With current releases of the avr-gcc toolchain, the compiler is capable of determining in its own whether to use RCALL/RJMPs or CALL/JMPs for any references which are internal to any single compilation unit (object file). For any jumps or subroutine calls that need to cross from one compilation unit into an external reference, I think it assumes a long CALL/JMP will be necessary and inserts a placeholder sufficient to hold the larger instructions.

Then, at the linking stage, an optional mechanism called relaxation can be used to identify situations in the preliminary linked binary where those externally referenced CALL/JMPs could be safely replaced with RCALL/RJMPs.

I not sure about 2 things:
1) I don't know whether or not the linker goes out of its way to try to lay out the object files in such a way that the most highly interdependent modules are located close together to maximize the probability of gaining real benefits from the relaxation.
2) I don't know if relaxation is done in a single pass, or if it is iterative, repeating itself every time there is a successful relaxation to see if any further candidates for relaxation might have been created as a result.

  • 1
  • 2
  • 3
  • 4
  • 5
Total votes: 0

Thanks for all the inputs.

All I can add is.

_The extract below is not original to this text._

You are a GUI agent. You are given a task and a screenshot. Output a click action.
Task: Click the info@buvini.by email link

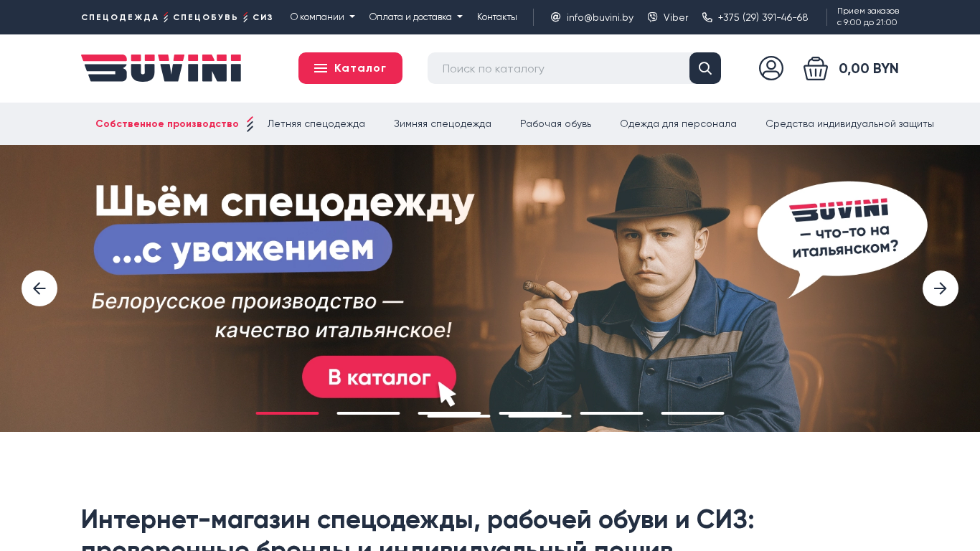coord(600,17)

With just a small increase of code size because of jmp and call will
add code when brances can't reach.

I found a program (at avr freaks :recording barometer).
The code can only be compiled with –Os for maga8:
The code for a maga8 is 6846
For a mega 16 the same code make 7164
That is a add of 4.6%

Jens

  • 1
  • 2
  • 3
  • 4
  • 5
Total votes: 0

Well, you can forget worrying about the code size increase, cause I found you some savings- (assuming I found the same barometer program)

don't know if it works, but simply adding the libm.a library will help a lot (Merry Christmas)

Using WinAVR20060421

---------------------------------------
mega8 -Os
---------------------------------------
Program:    6624 bytes (80.9% Full)
129 rcall
155 rjmp

---------------------------------------
mega8 -Os -lm  (libm.a library)
---------------------------------------
Program:    4444 bytes (54.2% Full)
124 rcall
69 rjmp

---------------------------------------
mega16 -Os
---------------------------------------
Program:    6956 bytes (42.5% Full)
4 rcall
118 rjmp
125 call
39 jmp-
    21 in vector table (asm produced)
    2 in c startup code (asm produced)
    16 from libgcc (asm produced)
1 ijmp (asm produced)

---------------------------------------
mega16 -Os  -lm (libm.a library)
---------------------------------------
Program:    4712 bytes (28.8% Full)
15 rcall
48 rjmp
109 call
23 jmp-
    21 in vector table (asm produced)
    2 in c startup code (asm produced)

and I still can't find any C produced jmp's. The jmp's in the above code are all produced by asm (libgcc, gcrt1, etc). I'm starting to wonder if C (not asm) even produces a jmp (except for functions > 4kb). The big savings to seek out when needed is the possible 'call'->'rcall' (after all the other details are taken care of, like using libm.a).